Autre engagement : la mise en place d’une source unique d’information publique sur le médicament sur le portail sante.fr auquel sera prochainement intégrée la base de données publique des médicaments medicaments.gouv.fr qui va être modernisée et comprendra de nouveaux modes de recherche. « Il convient en effet de centraliser toutes les informations que nous avons sur les médicaments. »
Pour sa 3e mesure, Agnès Buzyn confie, en toute logique, la communication d’urgence en cas d’alerte portant sur un médicament à l’Agence nationale de sécurité du médicament et des produits de santé (ANSM) qui s’appuiera sur la cellule créée à l’été 2017, le centre d’appui aux situations d’urgence, aux alertes sanitaires et à la gestion des risques (CASAR). Ayant pour mission de traiter « tous les événements susceptibles de devenir des situations à risque élevé », son champ d’action pourra être étendu, notamment pour intégrer la détection et le traitement de signaux d’alerte faibles.
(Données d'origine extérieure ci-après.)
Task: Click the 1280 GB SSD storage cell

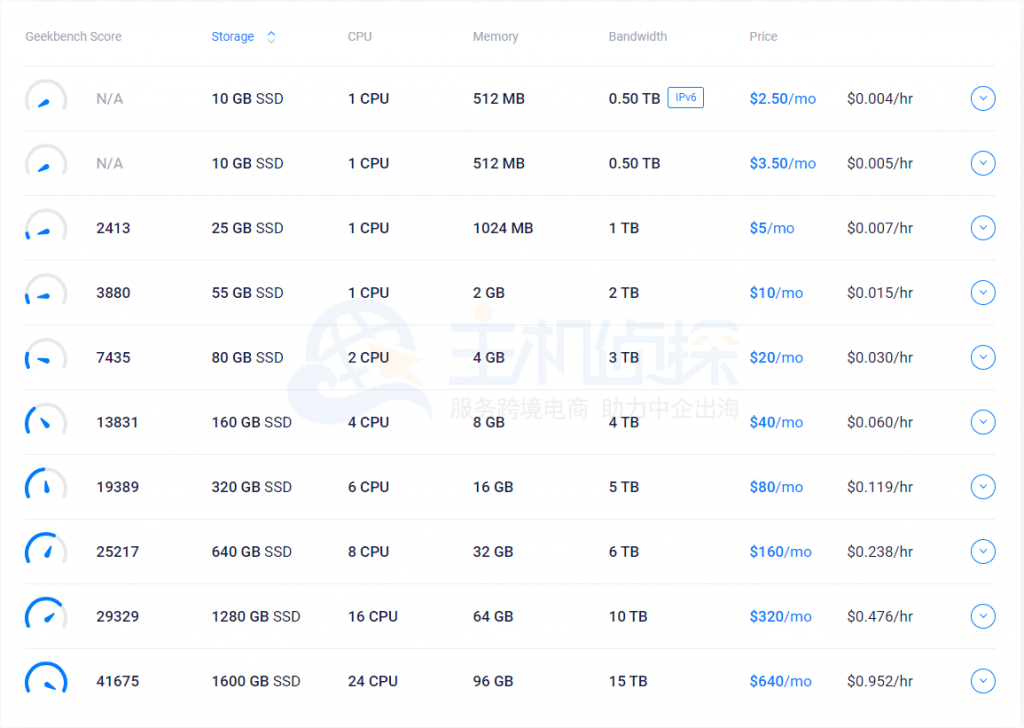Action: point(255,617)
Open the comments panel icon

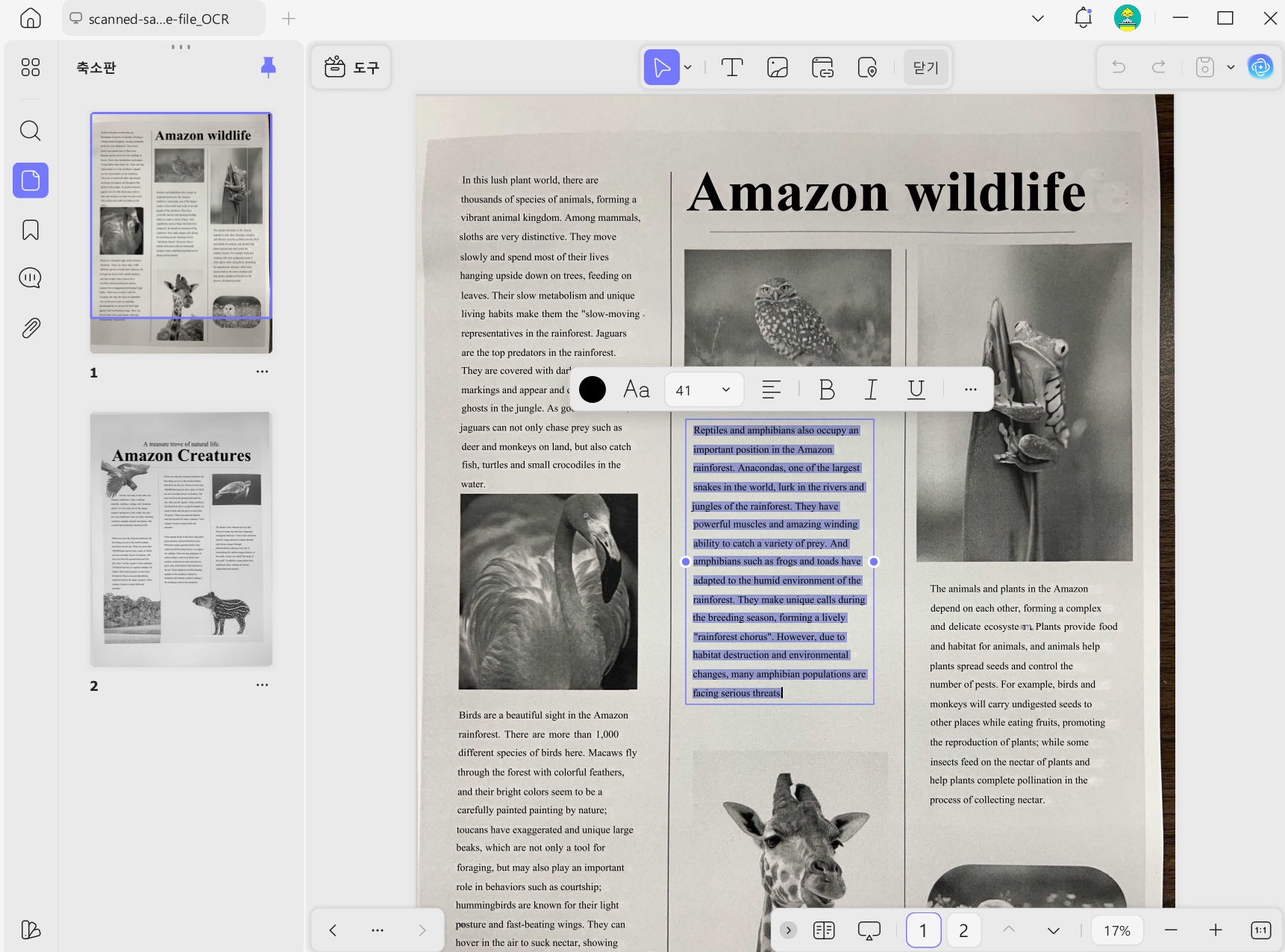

Valoriser les déclarations
Cela rejoint la 4e mesure imaginée par la ministre de la Santé, qui veut encourager les remontées d’informations des patients et des professionnels de santé par le biais de leviers incitatifs et de valorisation. « Aujourd’hui ces déclarations d’événements indésirables sont fastidieuses, les professionnels de santé les effectuent surtout lorsque le cas est grave, ce qui aboutit à des biais. Nous étudions la forme que pourrait prendre la valorisation de ce travail. » Agnès Buzyn se dit favorable au développement de tous les outils capables de repérer des signaux d’alerte, même lorsqu’ils sont faibles, y compris en dehors du système habituel de pharmacovigilance.
Pour assurer une mobilisation rapide des professionnels de santé en cas d’alerte, la ministre souhaite étendre progressivement l’outil d’alerte DGS-Urgent à tous les professionnels de santé libéraux. Avec cette 5e mesure, le nombre de soignants recevant les alertes DGS-Urgent passerait de 180 000 à 564 000. Un nombre qui pourrait encore augmenter si tous les professionnels de santé libéraux se dotaient de la messagerie sécurisée santé (MS Santé) qui est interconnectée avec l’alerte DGS-Urgent. La ministre souligne que, pour le moment, en sont équipés « 48 % des médecins libéraux, 15,9 % des pharmaciens d’officine et 11,7 % des infirmiers libéraux ».
Enfin, dans un souci de transparence de l’information, le ministère prévoit une représentation des usagers au sein du Comité économique des produits de santé (CEPS) chargé de fixer le prix des médicaments en France.
Ces mesures, qui seront « effectives dans l’année qui vient », sont une première série d’améliorations. La ministre de la Santé annonce que « toutes les pistes » proposées dans le rapport Leo-Kierzek vont « nourrir les travaux que nous engageons ».